A flexible mechanism that integrates different inputs

However, Li and Robson needed additional evidence to conclude that the cells they had identified were indeed an analogue to mammalian place cells. The first feature to be tested was whether place cells use self-motion or external cues. In terms of human experience, a cue such as "I’ve been walking straight ahead at a brisk pace for about a minute" relies on self-motion, whereas "I can see the Eiffel Tower" is an external cue. In a series of experiments, the researchers manipulated both sources of information – taking the fish out of their environment and placing them back, removing landmarks, or rotating the behavioural chamber. They found that the fish integrate both external and self-motion cues to create their internal maps – just like we do.

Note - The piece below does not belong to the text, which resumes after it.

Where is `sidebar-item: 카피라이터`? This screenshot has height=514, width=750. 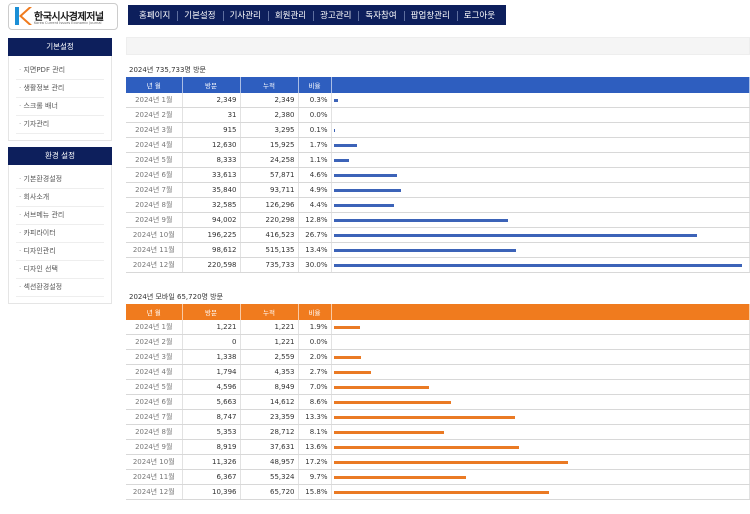
sidebar-item: 카피라이터 is located at coordinates (60, 234).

Not only do the fish appear to refine their spatial representation map as they become more familiar with an unfamiliar environment, but they can also adapt to change: they use the same neuronal circuits to remember a second environment. When returned to their initial surroundings, they do not have to map it from scratch, but can partially recover the representation map they created previously. Thus, the place cell population exhibits a flexible memory system, a further hallmark of mammalian place cells.

An emerging model organism for a complex neuronal network

The authors of the study plan to use zebrafish as a new model organism to unravel the mysteries of place cells. In addition to their role in creating mental maps of space, these cells are also crucial for forming maps of social networks and abstract relationships, as well as for memory and planning. While mammalian place cells have been intensively investigated since their Nobel Prize-winning discovery more than 50 years ago, scientists still do not fully understand the neural networks that generate place cells or how they support such a wide range of mental functions.

The primary challenge has been the sheer complexity and size of mammalian place cell networks, which make it extremely difficult to study the entire network simultaneously. In contrast, the larval zebrafish brain is one of the smallest biological systems capable of generating place cells. Robson concludes: “Using this new minimal model, future studies can potentially trace all of the inputs to each place cell and create detailed models for how place cells acquire all their unique properties.”